Five-Element Shiatsu

This technique is based on classical Chinese medicine’s law of the five elements. The five-element system views the human body as a microcosm of the universe with the tides of energy and emotions waxing and waning. These energies and emotions are stored in the visceral organs and move through specific pathways or meridians in the body in a regular and cyclical fashion. When these energies or emotions become blocked, or deficient or excessive through stress, trauma, or disease, the five-element practitioner may use carefully controlled pressure on certain meridian points to help move the energy or emotions.
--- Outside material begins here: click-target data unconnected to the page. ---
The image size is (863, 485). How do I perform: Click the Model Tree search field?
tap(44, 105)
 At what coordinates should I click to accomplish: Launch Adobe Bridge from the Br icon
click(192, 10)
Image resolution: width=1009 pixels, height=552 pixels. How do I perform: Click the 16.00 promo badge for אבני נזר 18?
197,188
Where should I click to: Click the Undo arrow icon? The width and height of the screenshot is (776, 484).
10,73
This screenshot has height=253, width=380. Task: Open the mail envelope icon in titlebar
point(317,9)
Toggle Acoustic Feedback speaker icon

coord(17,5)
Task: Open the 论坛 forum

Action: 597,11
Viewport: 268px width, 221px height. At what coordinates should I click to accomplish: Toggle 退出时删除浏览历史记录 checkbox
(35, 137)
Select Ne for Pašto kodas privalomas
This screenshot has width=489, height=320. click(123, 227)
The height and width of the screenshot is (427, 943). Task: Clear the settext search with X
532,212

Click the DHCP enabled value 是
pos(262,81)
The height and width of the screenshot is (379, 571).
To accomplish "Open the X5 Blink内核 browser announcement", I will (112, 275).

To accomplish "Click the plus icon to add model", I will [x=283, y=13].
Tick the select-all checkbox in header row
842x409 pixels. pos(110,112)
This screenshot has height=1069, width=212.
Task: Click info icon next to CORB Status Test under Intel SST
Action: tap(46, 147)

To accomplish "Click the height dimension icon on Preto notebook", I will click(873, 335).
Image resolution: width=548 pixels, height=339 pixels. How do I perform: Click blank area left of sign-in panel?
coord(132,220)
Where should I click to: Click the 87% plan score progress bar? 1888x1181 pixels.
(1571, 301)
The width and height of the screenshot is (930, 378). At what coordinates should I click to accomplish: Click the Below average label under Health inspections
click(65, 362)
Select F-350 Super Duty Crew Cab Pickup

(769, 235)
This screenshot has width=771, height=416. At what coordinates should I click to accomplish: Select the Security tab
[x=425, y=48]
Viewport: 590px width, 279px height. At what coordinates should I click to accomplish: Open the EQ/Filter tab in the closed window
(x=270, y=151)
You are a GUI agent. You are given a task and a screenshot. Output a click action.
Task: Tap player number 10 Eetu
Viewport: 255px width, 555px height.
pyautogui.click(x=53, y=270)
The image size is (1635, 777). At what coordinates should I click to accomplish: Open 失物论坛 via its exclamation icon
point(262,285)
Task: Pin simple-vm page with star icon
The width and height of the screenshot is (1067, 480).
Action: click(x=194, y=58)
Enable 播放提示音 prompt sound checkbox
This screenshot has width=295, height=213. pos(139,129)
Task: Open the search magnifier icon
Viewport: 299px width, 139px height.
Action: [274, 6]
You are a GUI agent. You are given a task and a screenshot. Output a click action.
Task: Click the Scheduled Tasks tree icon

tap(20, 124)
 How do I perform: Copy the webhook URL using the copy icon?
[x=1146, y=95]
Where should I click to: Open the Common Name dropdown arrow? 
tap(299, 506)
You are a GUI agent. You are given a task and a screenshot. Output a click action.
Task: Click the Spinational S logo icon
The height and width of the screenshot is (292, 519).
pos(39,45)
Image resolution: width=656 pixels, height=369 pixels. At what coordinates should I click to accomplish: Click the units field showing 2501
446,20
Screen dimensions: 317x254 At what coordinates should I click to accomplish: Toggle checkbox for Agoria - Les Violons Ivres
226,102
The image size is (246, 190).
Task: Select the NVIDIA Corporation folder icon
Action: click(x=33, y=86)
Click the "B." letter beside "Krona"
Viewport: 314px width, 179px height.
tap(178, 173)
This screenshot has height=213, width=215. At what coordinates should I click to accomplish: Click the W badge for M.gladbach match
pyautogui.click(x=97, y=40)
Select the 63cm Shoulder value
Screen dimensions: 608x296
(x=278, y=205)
This restores the natural cycle of energy and emotional movement, thus helping the person’s natural ability to heal.

Flotation Repatterning

This aquatic treatment is performed in water heated to body temperature. The therapist and the client work as a team, following the client’s innate intelligence as her body guides the work. With the water allowing uninhibited movement, the body moves freely to release old holding patterns, blockages, and restrictions and then repatterns into wholeness.

Foot Zone Therapy

Foot zone therapy is based on the premise that energy flows through the body in meridians from the brain to the feet. Every organ and cell has a representative point. On the foot, and when pressure is applied, the brain sends a signal to the corresponding part of the body to facilitate healing and restore balance.

Temporary pain, defined also as a blockage of energy flow, is felt on areas of the foot that correspond to the affected organ or body part. When the pain is relieved or reduced, the healing process has begun. Positive and apparent results are felt almost immediately.

Foot zone therapy was used in ancient China and India. Egyptian hieroglyphs and paintings also show the use of this method. But not until the twentieth century, when Dr. Erdal of Norway used a form of this therapy to cure himself of paralysis, did foot zone therapy get rediscovered. After more than twenty years of intensive clinical research, Erdal codified his findings into a medical science widely respected throughout Europe.

Four-Hand Massage

This therapy requires two practitioners to simultaneously massage the client’s left and right sides, making sure to mimic the other’s motions and to exert equal pressure for a balanced experience.